DESCRIPTION (provided by applicant): Our general hypothesis is that transplanted liver cells will survive and function in the context of a permissive microenvironment, best exemplified by the liver. A variety of interactions between microenvironmental factors, other types of liver cells, and soluble factors could regulate engraftment of transplanted cells in the liver. Also, cell therapy requires creation of an adequate mass of transplanted cells in the liver. To demonstrate whether transplanted cells can engraft and proliferate in specific disorders, studies in suitable animal models are necessary. Such studies need to include analysis of human cells as well as assays of stem/progenitor cells for establishing appropriate clinical strategies. Progress in our laboratory over the past several years has led to the development of working models of transplanted cell engraftment and proliferation in the liver. Several important mechanisms have been identified that regulate the entry of transplanted cells in the liver parenchyma and further determine whether transplanted cells will proliferate or not. Specific perturbations in the host liver that promote cell engraftment include analysis of cells in liver sinusoids, modulations in the liver microenvironment and aspects of the biological properties of transplanted cells themselves. Genotoxic injury in native hepatocytes that spare transplanted cells from injury appears to be highly effective in promoting transplanted cell proliferation. A major goal of our continuing studies in this area concerns development of novel mechanisms in liver repopulation. We propose a series of studies to further define cell engraftment in the normal and the diseased liver of animals. We will study the fate of human liver cells in immunodeficient mice to generate further animal models. We will determine whether transplanted cells will proliferate following novel ways to induce genotoxic injury in the liver of recipient animals prior to cell transplantation. We will use these principles to approach correction of metabolic and genetic disorders in animals by liver-directed cell therapy. Completion of our studies will provide new knowledge in the areas of liver repopulation, stem cell biology and cell therapy. Our studies will provide valuable preclinical information for eventual applications of cell therapy in people.
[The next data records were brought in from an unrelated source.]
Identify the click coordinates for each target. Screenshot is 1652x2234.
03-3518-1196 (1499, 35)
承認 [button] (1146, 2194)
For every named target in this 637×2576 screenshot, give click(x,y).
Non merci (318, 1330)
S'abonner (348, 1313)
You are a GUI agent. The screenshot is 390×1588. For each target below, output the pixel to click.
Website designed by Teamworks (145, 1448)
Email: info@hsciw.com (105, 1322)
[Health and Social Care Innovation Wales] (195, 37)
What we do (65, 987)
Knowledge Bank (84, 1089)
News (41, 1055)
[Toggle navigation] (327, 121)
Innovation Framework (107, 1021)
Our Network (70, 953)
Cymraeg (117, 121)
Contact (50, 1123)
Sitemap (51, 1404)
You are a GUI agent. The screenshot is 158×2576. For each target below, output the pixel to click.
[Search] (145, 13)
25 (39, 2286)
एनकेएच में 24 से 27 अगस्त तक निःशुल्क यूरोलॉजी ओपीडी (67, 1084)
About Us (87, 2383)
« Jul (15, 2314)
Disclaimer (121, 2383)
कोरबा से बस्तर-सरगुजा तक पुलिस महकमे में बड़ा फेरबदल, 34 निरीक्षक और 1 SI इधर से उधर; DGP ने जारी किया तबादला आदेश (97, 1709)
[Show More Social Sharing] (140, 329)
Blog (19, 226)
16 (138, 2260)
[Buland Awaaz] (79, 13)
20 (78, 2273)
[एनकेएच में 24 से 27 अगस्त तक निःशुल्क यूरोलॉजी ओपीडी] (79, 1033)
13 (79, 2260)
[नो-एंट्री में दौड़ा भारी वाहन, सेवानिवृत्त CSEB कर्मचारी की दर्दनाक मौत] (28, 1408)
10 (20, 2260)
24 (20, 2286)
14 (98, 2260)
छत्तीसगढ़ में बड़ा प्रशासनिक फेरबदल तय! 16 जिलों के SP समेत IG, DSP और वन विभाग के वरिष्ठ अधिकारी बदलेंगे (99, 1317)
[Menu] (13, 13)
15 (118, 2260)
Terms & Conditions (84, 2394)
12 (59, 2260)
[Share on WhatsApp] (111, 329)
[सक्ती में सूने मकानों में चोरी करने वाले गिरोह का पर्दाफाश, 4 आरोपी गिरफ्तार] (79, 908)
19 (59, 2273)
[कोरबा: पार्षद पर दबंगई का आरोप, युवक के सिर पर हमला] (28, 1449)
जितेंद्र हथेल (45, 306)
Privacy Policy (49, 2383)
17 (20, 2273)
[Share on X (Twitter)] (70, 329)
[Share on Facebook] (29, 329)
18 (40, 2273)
描述（由申请人提供）：我们的一般假设是，移植的肝细胞将在允许的微环境中存活并发挥作用，最好的例子是肝脏。微环境因素、其他类型的肝细胞和可溶性因子之间的多种相互作用可以调节移植细胞在肝脏中的植入。此外，细胞疗法需要在肝脏中产生足够量的移植细胞。为了证明移植细胞是否可以在特定疾病中植入和增殖，有必要在合适的动物模型中进行研究。此类研究需要包括人类细胞分析以及干细胞/祖细胞分析，以建立适当的临床策略。我们实验室在过去几年中取得的进展导致了移植细胞在肝脏中的植入和增殖工作模型的开发。已经确定了几种重要的机制来调节移植细胞进入肝实质并进一步确定移植细胞是否会增殖。宿主肝脏中促进细胞植入的特定扰动包括对肝窦中细胞的分析、肝脏微环境的调节以及移植细胞本身的生物学特性方面。天然肝细胞的基因毒性损伤使移植细胞免受损伤，这似乎对促进移植细胞增殖非常有效。我们在这一领域持续研究的一个主要目标涉及肝脏再生新机制的发展。我们提出了一系列研究来进一步确定细胞在动物正常和患病肝脏中的植入。我们将研究免疫缺陷小鼠中人类肝细胞的命运，以产生进一步的动物模型。我们将在细胞移植前通过新方法在受体动物的肝脏中诱导基因毒性损伤来确定移植的细胞是否会增殖。我们将利用这些原理通过肝脏定向细胞疗法来纠正动物的代谢和遗传疾病。我们的研究的完成将为肝脏再生、干细胞生物学和细胞治疗领域提供新的知识。我们的研究将为细胞疗法最终在人类中的应用提供有价值的临床前信息。